## Work to be completed
Your answer is to be the exact text of the lines from the one containing "Given: Click the" through the final line of the entries, restated in full, with pictures omitted.
Excerpted records below:
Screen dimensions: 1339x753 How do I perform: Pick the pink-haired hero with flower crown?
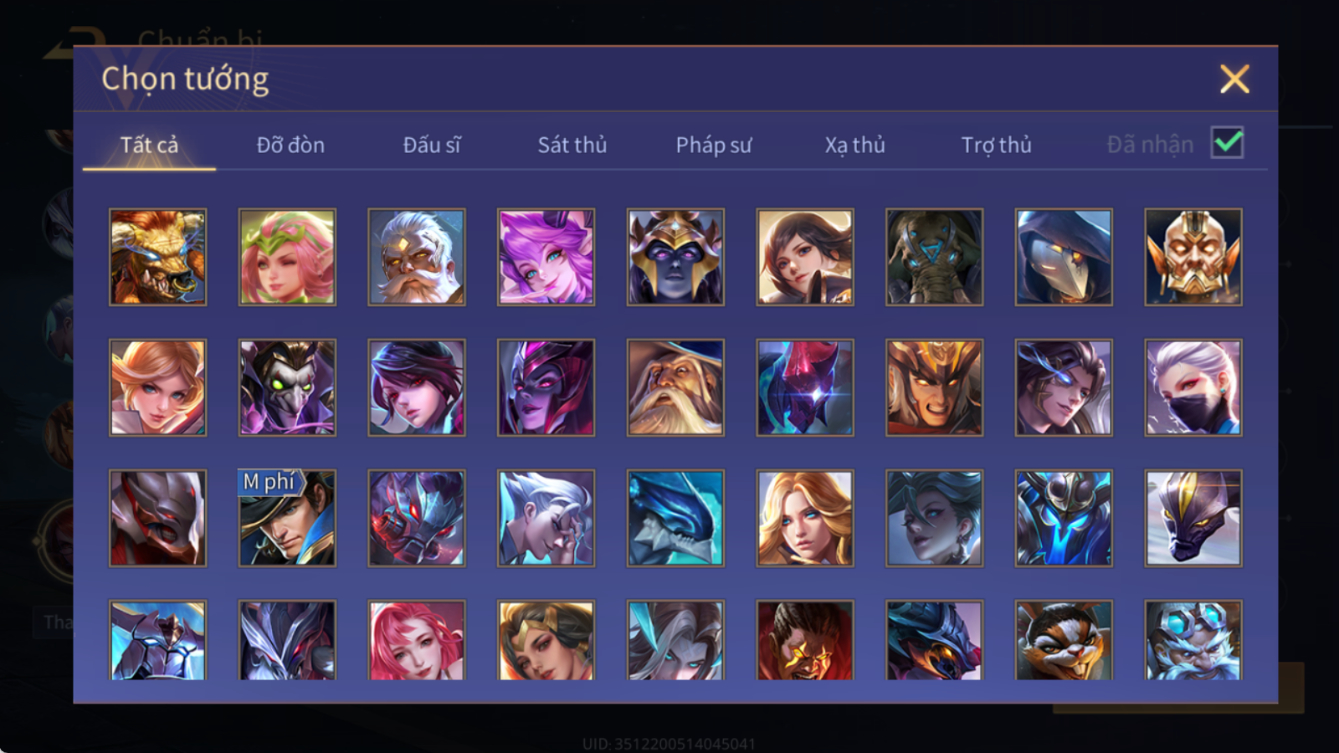(x=287, y=257)

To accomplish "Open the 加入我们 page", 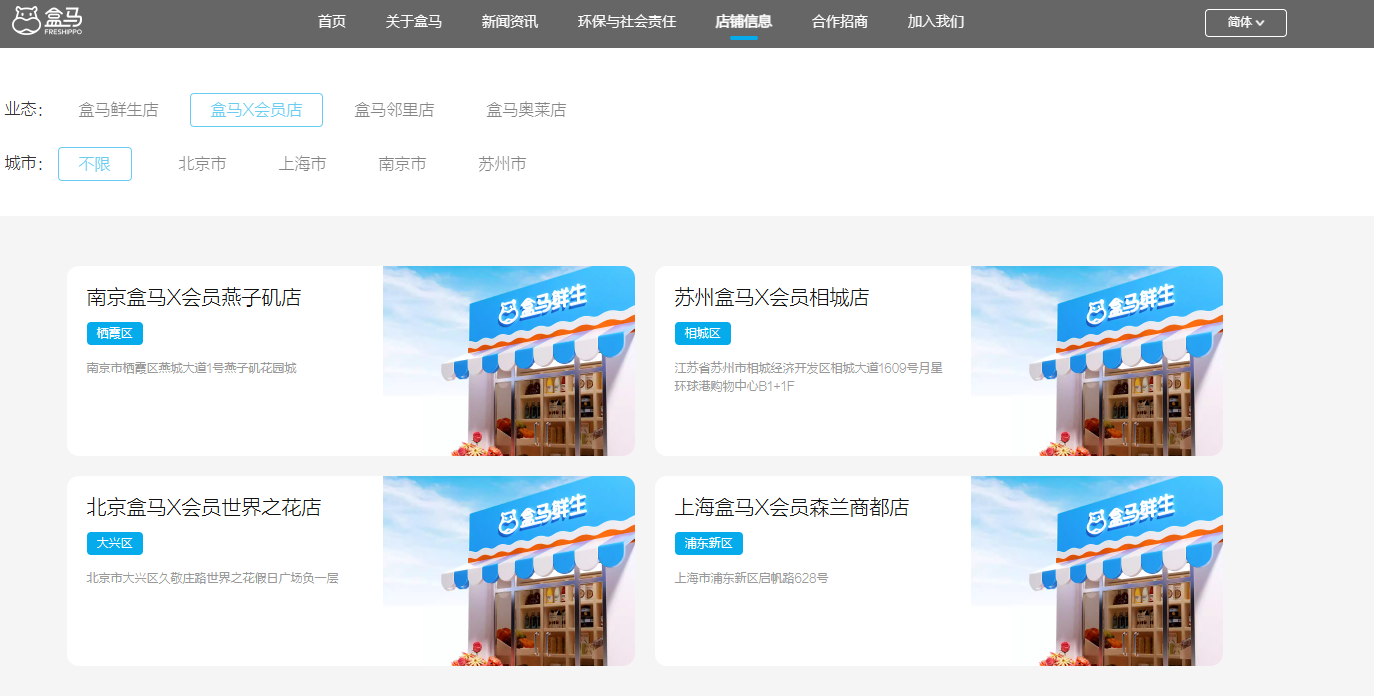I will click(935, 22).
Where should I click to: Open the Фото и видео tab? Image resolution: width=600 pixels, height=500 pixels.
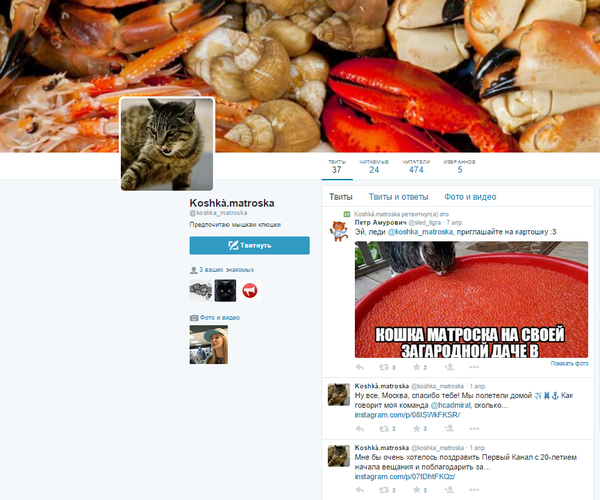(x=470, y=197)
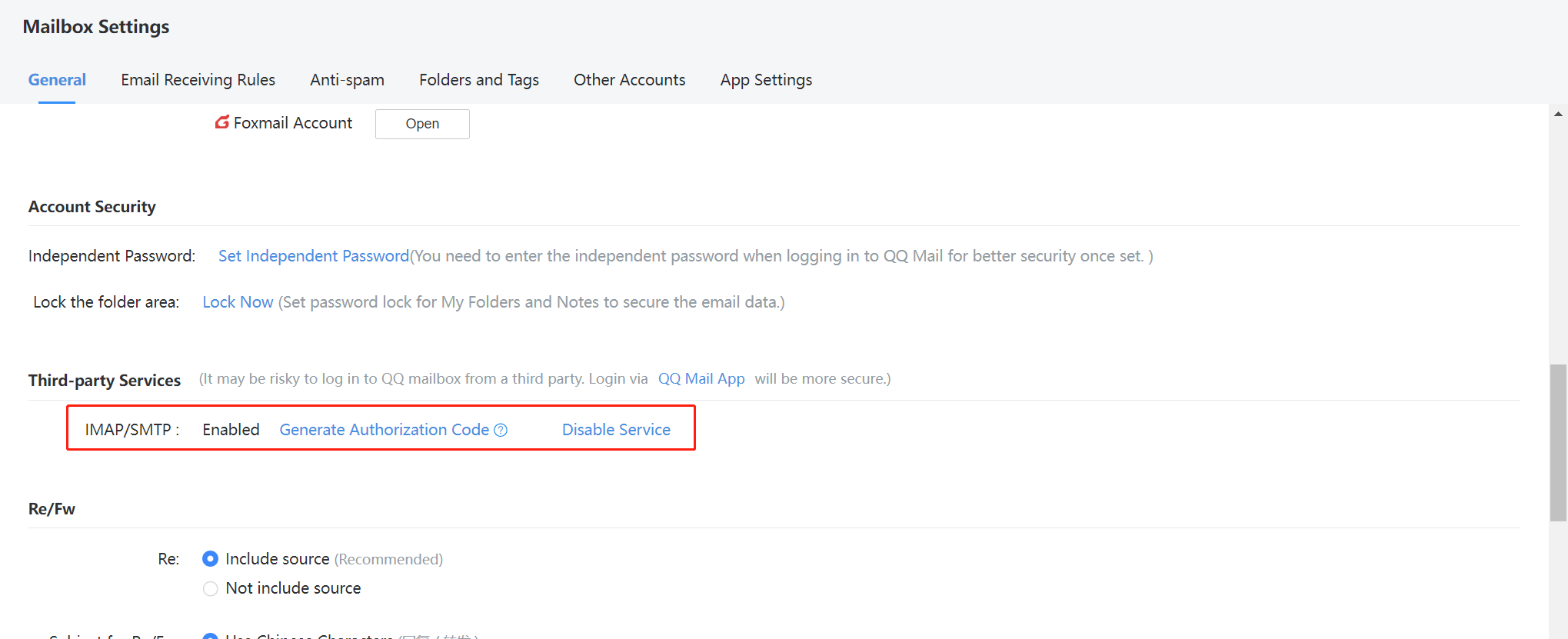The width and height of the screenshot is (1568, 639).
Task: Click the Set Independent Password link
Action: pos(313,256)
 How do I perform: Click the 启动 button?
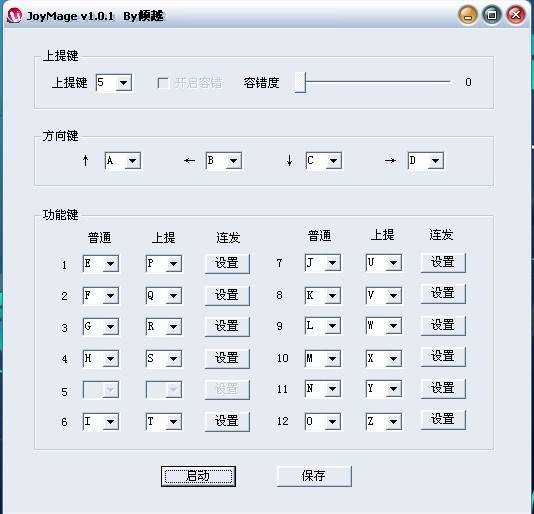pos(198,476)
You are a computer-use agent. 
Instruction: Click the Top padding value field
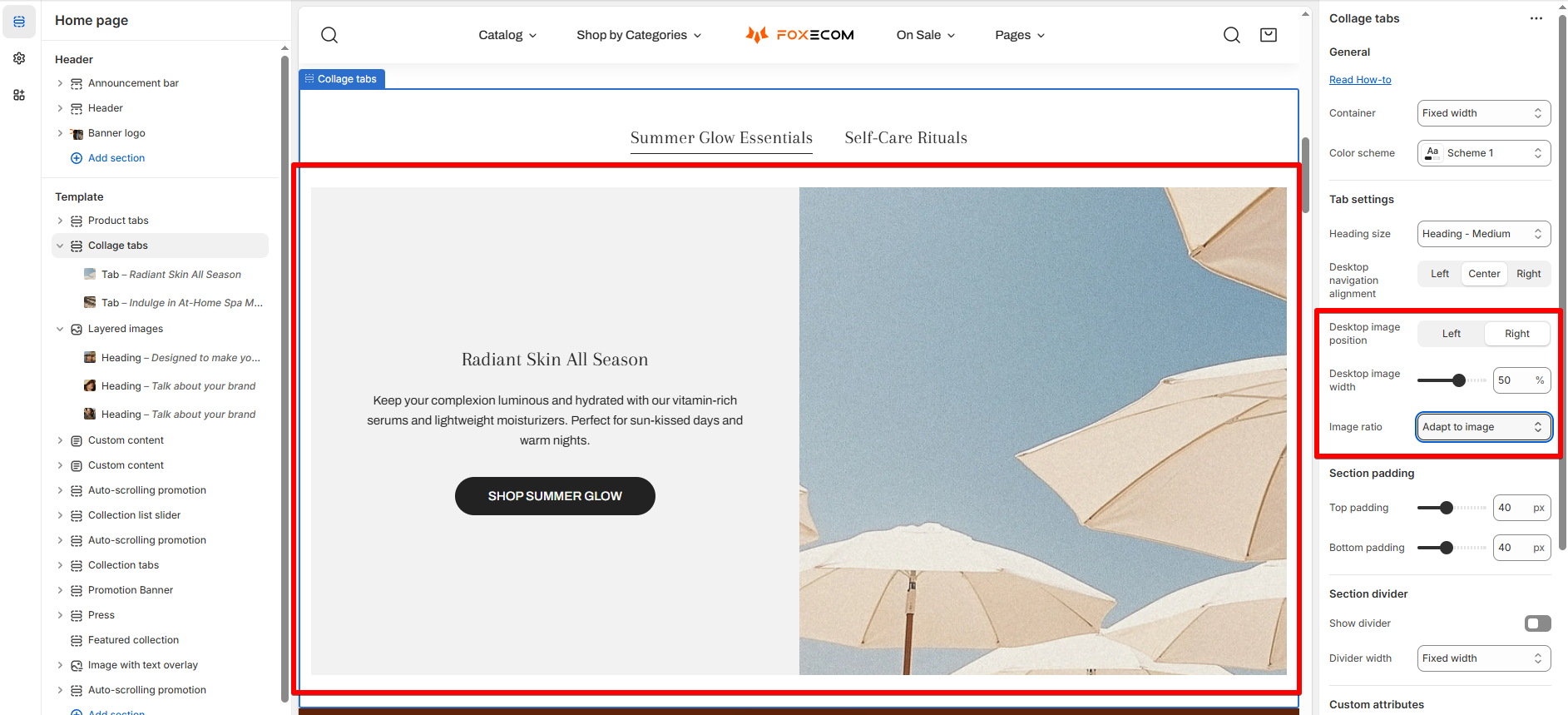[1522, 508]
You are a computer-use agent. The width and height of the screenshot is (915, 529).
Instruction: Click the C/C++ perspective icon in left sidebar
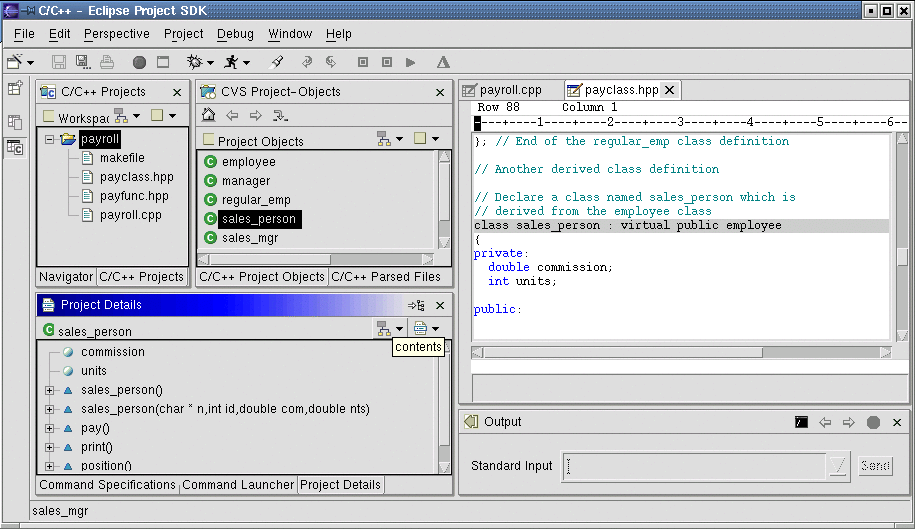tap(15, 148)
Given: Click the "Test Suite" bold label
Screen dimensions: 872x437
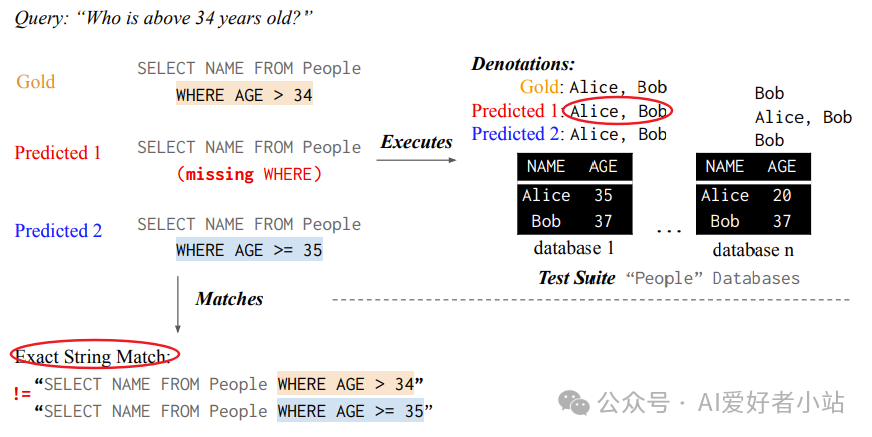Looking at the screenshot, I should click(x=577, y=278).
End of Excerpted records.
## Task answer
Given: Click the "Test Suite" bold label
Screen dimensions: 872x437
Looking at the screenshot, I should click(x=577, y=278).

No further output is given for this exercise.